The story of the slave rebellion led by Nat Turner in 1831 has never been told onscreen. Nate Parker has never directed a feature film before — let alone one that he produced, wrote, and stars in. None of those facts gets in the way of one helluva movie.
“Birth Of A Nation” takes place in pre-Civil-War Virginia as Nat grows up as a slave, picking cotton in the fields owned by Samuel Turner. Along the way he learns to read, studies the bible, and becomes a preacher to his fellow slaves. As Samuel’s plantation falls on hard times, he loans Nat out to other slave owners to preach lessons about obedience, to keep calm the humans being exploited for profit. Nat has no choice but to go along despite his revulsion at the unspeakable acts he witnesses — the aftermath of one of them, the gang-rape of Nat’s wife Cherry, is so horrific that the audience in the theater let out a very loud gasp. Nat’s disgust and discontent grows until he rallies other slaves to join him in striking back at their white oppressors in a bloody rebellion.

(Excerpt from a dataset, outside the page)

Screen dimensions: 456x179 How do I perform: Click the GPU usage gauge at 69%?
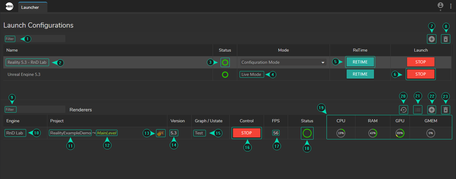(400, 133)
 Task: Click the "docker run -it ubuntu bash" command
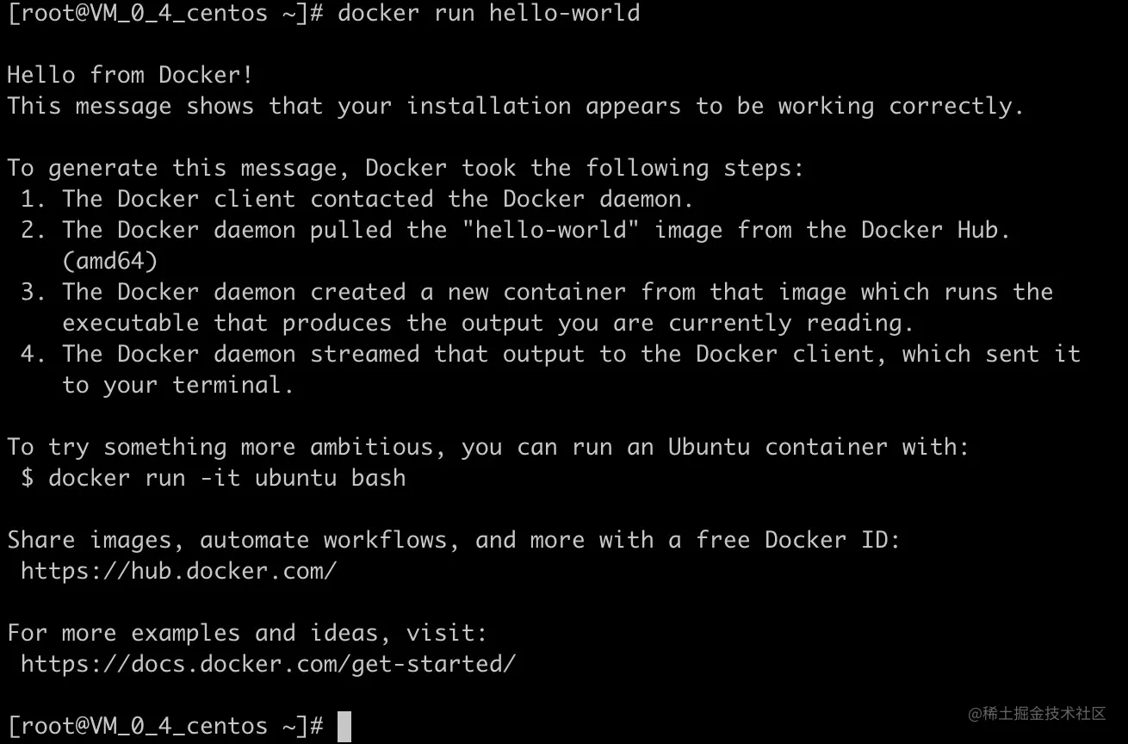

For a rookie, Parker proves himself to a remarkably talented director. The scenery looks beautiful, the performances strike just the right tone, and the supporting cast of Armie Hammer, Colman Domingo, Aunjanue Ellis, Aja Naomi King, Penelope Ann Miller — and Jackie Earle Haley as a brutal slave-catcher — are all very good.
Parker is less interested in the fight and the bloodshed of the uprising than in the instigation for it, the treatment the slaves had to endure, the indignities visited upon them. That’s what makes “Birth Of A Nation” so valuable. We see the process, the inhumanity of the lives these humans in bondage were forced to endure. It’s a compelling story, and Parker tells it very well.
He named the movie after the 1915 racist KKK propaganda film by DW Griffith, co-opting its title in hopes of aligning it with a different tale. Neither of them is truly about the birth of America, but mark ugly signposts in our history.
I give “Birth Of A Nation” an 8.5 out of 10.